Tuesday, October 23, 2007

Visitation Rights


A very dear friend who's daughter is in her first year of college recently wrote me about going to Parents Weekend and feeling like a visitor in her daughter's life. The phrase struck me as inevitably sad, nostalgic, laden with loss and resignation. Their lives, lived so closely for so long, have at last separated, as they must for each to travel on. The distance between them will shape and change them both, their relationship is likely to bend and sway as time passes - some ties will be stronger, others may be weaker - but each will be better for it.

Still, the sadness lingers for the past, for the bonds between them, for all a mother invests in the raising of a child, for the shared memories and experiences, for the special intimacy that can exist between a mother and daughter. Never having been a mother, I don't know for sure, but I suspect that there will be more bitter sweetness to come - the child will fall in love, marry, have children of her own. And each crossroad she comes to alone will make her mother proud as well as sad. Her leaving has left an empty space in an empty house and a silence where once there was a happy noise.

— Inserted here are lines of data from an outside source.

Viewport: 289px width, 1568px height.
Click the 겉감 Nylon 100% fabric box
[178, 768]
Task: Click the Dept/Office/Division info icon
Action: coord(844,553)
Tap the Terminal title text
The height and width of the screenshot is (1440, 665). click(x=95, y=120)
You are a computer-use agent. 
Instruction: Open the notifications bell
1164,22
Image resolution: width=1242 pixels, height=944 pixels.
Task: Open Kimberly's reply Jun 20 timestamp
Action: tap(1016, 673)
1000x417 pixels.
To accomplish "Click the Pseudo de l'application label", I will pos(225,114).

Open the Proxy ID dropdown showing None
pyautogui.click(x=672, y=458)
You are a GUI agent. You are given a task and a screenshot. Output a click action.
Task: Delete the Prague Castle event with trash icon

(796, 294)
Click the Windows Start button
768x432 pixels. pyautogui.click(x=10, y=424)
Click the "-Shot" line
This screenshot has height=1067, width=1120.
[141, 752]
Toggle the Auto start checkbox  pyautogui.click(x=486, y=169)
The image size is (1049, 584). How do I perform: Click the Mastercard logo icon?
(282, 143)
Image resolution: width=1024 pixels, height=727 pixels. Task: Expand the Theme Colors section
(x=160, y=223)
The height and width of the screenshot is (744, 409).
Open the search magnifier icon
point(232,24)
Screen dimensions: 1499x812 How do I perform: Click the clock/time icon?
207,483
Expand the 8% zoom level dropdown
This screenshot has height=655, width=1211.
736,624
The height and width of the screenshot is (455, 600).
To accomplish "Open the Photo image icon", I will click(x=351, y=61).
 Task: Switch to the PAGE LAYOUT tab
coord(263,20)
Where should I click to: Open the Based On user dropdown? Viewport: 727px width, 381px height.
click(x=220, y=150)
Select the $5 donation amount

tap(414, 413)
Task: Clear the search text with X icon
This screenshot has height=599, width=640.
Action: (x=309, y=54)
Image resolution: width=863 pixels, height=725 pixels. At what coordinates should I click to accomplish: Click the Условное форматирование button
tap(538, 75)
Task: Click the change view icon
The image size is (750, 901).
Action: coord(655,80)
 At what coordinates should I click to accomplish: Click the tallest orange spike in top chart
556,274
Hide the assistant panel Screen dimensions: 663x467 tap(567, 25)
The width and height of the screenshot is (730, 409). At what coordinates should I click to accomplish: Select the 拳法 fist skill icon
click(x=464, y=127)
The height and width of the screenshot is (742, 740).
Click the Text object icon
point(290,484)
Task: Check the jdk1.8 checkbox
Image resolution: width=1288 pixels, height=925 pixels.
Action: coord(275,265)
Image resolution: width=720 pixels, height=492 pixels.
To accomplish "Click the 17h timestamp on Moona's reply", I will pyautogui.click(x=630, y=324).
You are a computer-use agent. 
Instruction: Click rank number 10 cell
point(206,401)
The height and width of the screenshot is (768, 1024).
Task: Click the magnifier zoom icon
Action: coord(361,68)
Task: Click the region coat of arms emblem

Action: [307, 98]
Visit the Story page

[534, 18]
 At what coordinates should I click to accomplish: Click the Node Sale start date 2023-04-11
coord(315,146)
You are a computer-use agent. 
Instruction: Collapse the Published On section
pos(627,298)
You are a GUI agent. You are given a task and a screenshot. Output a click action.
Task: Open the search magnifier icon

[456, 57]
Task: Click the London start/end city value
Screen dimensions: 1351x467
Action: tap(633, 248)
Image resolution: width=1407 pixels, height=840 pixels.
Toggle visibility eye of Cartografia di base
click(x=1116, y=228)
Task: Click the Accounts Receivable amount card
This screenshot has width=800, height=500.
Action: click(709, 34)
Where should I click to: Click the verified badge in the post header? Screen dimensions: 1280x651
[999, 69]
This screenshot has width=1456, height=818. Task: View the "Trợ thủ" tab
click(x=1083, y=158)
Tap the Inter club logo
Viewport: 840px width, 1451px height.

Some changes in life are subtle and gradual, slinking up behind us ever so softly and taking hold so slowly we don't notice. Some are sudden, wrenching and loud, caving in our complacency with a crash and demanding our attention. Somewhere in between, children grow up and become young adults striking out on their own with no thought of failure or fear or hesitation, only a need to be on their own in a world bright with promise and adventure.

Visitation rights are granted to the ones who are loved.